Menu

#121 Daemon crash when restarted with in-progress jobs

fixed
2014-07-30
2014-07-28
No

I recently installed the latest version of Netdisco (2.028012) and I'm seeing some strange behavior. I ran a full discovery and for the most part, everything seemed to work. But then I noticed that there were some discover jobs (only 9 out of a large amount) in the queue that were not completing and were just alternating between "running on ..." and "queued" over and over again and they just wouldn't complete. I left them for a very long time with no change.

The daemon was still running at that time. I then restarted the daemon and expected the jobs to kick off, which they attempted to, but then the daemon crashed and I saw the following in the log:

[2183] 2014-07-24 02:07:01 warn App::Netdisco 2.028012 backend
DBIx::Class::Storage::DBI::_dbh_execute(): DBI Exception: DBD::SQLite::st execute failed: UNIQUE constraint failed: admin.job [for Statement "INSERT INTO admin ( action, debug, device, entered, finished, job, log, port, started, status, subaction, type, userip, username) VALUES ( ?, ?, ?, ?, ?, ?, ?, ?, ?, ?, ?, ?, ?, ? )"] at /home/netdisco/perl5/lib/perl5/App/Netdisco/Daemon/LocalQueue.pm line 17

netdisco-daemon-fg: caught signal 'DIE', exiting

As you can see, this killed the daemon and the jobs were still left in "running on" state in the web app.

I've tried restarting the daemon a few times, but I still see the same behavior.
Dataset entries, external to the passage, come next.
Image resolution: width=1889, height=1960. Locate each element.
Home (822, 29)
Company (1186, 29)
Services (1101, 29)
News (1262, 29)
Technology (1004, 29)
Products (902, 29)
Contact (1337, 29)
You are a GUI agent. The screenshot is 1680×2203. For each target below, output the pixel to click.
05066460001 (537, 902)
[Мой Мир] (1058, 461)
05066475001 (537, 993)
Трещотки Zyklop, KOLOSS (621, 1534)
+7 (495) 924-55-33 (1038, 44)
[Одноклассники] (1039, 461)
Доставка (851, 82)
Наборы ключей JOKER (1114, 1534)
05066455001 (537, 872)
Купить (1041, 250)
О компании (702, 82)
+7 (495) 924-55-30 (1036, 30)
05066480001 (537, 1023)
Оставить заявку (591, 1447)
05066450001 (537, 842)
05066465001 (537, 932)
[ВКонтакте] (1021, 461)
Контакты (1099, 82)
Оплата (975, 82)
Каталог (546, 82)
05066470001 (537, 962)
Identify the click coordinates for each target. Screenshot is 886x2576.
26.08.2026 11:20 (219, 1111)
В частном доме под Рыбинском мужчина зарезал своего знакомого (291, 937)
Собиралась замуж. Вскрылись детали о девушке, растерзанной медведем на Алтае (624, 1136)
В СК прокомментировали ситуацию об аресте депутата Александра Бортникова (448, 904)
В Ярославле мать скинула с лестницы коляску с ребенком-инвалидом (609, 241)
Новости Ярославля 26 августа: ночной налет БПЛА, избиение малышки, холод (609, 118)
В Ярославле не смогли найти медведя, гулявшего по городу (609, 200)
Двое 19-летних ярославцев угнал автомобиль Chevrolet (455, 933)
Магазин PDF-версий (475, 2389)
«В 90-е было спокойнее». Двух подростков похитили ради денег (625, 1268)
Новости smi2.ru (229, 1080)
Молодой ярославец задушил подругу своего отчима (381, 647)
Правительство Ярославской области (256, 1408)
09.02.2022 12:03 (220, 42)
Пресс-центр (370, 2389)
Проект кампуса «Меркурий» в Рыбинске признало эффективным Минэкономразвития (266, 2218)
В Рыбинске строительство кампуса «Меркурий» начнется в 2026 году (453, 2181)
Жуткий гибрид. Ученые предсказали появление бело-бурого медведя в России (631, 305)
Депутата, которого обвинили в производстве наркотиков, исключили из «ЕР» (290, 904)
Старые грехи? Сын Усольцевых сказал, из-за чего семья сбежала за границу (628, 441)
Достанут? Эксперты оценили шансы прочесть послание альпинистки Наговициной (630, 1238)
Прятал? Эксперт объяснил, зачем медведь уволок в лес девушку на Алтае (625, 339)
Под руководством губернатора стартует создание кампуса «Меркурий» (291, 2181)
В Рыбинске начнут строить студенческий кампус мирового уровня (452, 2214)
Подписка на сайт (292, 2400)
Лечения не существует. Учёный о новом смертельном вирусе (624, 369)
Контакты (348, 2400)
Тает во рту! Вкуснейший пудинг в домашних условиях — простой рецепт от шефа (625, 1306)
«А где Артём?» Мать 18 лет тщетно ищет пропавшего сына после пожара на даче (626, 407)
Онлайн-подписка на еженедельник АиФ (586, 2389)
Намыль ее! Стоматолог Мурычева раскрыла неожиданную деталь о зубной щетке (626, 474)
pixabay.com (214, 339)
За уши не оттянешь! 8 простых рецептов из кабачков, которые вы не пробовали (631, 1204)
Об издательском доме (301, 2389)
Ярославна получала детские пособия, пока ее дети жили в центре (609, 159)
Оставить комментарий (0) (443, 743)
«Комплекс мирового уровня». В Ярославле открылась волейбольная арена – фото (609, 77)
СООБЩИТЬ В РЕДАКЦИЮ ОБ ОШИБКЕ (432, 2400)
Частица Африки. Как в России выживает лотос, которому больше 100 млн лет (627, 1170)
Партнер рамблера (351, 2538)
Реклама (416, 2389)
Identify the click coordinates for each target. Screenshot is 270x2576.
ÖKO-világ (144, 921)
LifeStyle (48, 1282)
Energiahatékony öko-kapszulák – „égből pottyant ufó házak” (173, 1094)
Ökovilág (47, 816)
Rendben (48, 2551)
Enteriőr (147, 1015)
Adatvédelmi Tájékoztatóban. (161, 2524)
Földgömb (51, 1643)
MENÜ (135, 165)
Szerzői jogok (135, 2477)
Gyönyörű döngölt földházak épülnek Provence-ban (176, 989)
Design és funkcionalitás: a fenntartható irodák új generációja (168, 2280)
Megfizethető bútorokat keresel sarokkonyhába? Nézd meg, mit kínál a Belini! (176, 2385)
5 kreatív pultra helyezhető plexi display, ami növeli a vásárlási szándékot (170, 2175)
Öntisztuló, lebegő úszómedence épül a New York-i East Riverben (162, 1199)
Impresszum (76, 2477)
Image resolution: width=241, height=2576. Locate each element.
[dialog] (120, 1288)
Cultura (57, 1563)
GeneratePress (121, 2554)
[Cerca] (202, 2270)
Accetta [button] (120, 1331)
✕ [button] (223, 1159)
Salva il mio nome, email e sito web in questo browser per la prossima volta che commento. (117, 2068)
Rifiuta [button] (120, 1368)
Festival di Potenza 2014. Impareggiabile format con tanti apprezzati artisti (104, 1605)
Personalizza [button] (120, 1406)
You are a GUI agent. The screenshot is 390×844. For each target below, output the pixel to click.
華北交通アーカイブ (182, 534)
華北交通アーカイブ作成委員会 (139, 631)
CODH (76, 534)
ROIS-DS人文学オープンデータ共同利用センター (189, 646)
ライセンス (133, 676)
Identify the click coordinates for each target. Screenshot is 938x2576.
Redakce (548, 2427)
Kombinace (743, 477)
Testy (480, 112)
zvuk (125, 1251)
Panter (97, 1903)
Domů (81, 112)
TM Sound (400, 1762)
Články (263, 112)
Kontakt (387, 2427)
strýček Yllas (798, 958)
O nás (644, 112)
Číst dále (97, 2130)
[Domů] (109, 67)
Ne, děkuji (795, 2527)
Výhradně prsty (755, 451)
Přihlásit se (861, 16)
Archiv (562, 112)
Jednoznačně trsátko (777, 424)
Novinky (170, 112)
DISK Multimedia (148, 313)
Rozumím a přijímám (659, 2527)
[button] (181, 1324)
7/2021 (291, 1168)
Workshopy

It starts up, tries running the jobs and then gets that error and the daemon stops running.

I did see the same error message posted recently by someone else in the list who had just updated, but I believe it was stated that it can be safely ignored. Seeing this behavior, I'm not sure that's the case.

Here's my system info in case it is needed:

App::Netdisco: 2.028012
DB Schema: v38
Dancer: 1.3126
Bootstrap: 2.3.1
PostgreSQL: PostgreSQL 9.3.4 on x86_64-redhat-linux-gnu, compiled by gcc (GCC) 4.8.2 20131212 (Red Hat 4.8.2-7), 64-bit. DBI 1.63, DBD::Pg 2.19.3
SNMP::Info: 3.18
Perl: 5.018002

52 devices with 1,144 interfaces using 259 IPs
107 layer 2 links between devices
1,435 nodes in 2,702 entries
1,665 IPs in 1,665 entries

Discussion

  • Oliver Gorwits

    Oliver Gorwits - 2014-07-30
    • labels: --> Bug, Daemon
    • status: new --> fixed
    • assigned_to: Oliver Gorwits
     
  • Oliver Gorwits

    Oliver Gorwits - 2014-07-30

    fixed in 2.028013